Look through the material below. Return exactly the lines from the one with "Task: Expand the Ad Manager plus sign" through the one with "868x421 pixels.", both included.

- [Supplied records]
··········
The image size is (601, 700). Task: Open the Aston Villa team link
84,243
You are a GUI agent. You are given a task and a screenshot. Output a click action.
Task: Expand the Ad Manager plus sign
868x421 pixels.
··········
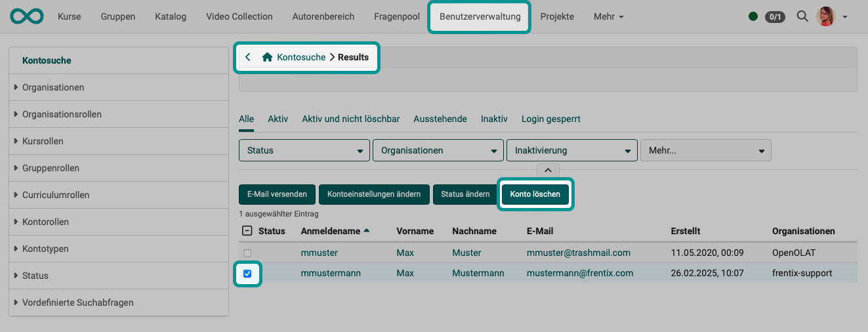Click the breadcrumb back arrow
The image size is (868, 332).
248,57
··········
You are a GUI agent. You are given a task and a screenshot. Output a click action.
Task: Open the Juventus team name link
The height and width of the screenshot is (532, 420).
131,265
··········
- [Written response]
Task: Expand the Ad Manager plus sign
868x421 pixels.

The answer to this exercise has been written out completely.